Extracted records ▸
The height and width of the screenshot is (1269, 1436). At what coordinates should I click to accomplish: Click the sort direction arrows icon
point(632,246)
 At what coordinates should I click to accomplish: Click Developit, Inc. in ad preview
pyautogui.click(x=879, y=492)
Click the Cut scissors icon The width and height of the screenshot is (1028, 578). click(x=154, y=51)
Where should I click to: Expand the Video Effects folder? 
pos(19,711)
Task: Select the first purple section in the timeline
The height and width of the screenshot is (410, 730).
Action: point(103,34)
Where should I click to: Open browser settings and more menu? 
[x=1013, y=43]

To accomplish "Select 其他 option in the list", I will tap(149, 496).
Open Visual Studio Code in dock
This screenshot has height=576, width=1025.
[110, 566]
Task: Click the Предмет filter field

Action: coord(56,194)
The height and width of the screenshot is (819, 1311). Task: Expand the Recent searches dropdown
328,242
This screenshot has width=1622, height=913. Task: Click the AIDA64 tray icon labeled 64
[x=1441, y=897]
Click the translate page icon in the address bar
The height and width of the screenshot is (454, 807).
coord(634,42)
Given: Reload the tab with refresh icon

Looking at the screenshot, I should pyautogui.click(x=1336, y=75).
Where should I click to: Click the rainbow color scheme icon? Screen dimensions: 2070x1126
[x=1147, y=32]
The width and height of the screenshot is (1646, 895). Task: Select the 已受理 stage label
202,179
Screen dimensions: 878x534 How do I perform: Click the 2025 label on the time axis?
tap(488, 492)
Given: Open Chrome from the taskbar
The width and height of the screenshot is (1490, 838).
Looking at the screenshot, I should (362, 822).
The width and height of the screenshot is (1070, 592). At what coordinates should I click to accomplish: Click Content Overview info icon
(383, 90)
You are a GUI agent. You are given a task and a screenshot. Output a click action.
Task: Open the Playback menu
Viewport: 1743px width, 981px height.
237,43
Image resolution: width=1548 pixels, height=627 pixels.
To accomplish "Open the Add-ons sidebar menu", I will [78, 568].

Task ▸ The records shown above are to be retyped exactly, with none omitted.

Written reply ▸
The height and width of the screenshot is (1269, 1436). At what coordinates should I click to accomplish: Click the sort direction arrows icon
point(632,246)
 At what coordinates should I click to accomplish: Click Developit, Inc. in ad preview
pyautogui.click(x=879, y=492)
Click the Cut scissors icon The width and height of the screenshot is (1028, 578). click(x=154, y=51)
Where should I click to: Expand the Video Effects folder? 
pos(19,711)
Task: Select the first purple section in the timeline
The height and width of the screenshot is (410, 730).
Action: point(103,34)
Where should I click to: Open browser settings and more menu? 
[x=1013, y=43]

To accomplish "Select 其他 option in the list", I will tap(149, 496).
Open Visual Studio Code in dock
This screenshot has height=576, width=1025.
[110, 566]
Task: Click the Предмет filter field

Action: coord(56,194)
The height and width of the screenshot is (819, 1311). Task: Expand the Recent searches dropdown
328,242
This screenshot has width=1622, height=913. Task: Click the AIDA64 tray icon labeled 64
[x=1441, y=897]
Click the translate page icon in the address bar
The height and width of the screenshot is (454, 807).
coord(634,42)
Given: Reload the tab with refresh icon

Looking at the screenshot, I should pyautogui.click(x=1336, y=75).
Where should I click to: Click the rainbow color scheme icon? Screen dimensions: 2070x1126
[x=1147, y=32]
The width and height of the screenshot is (1646, 895). Task: Select the 已受理 stage label
202,179
Screen dimensions: 878x534 How do I perform: Click the 2025 label on the time axis?
tap(488, 492)
Given: Open Chrome from the taskbar
The width and height of the screenshot is (1490, 838).
Looking at the screenshot, I should (362, 822).
The width and height of the screenshot is (1070, 592). At what coordinates should I click to accomplish: Click Content Overview info icon
(383, 90)
You are a GUI agent. You are given a task and a screenshot. Output a click action.
Task: Open the Playback menu
Viewport: 1743px width, 981px height.
237,43
Image resolution: width=1548 pixels, height=627 pixels.
To accomplish "Open the Add-ons sidebar menu", I will [78, 568].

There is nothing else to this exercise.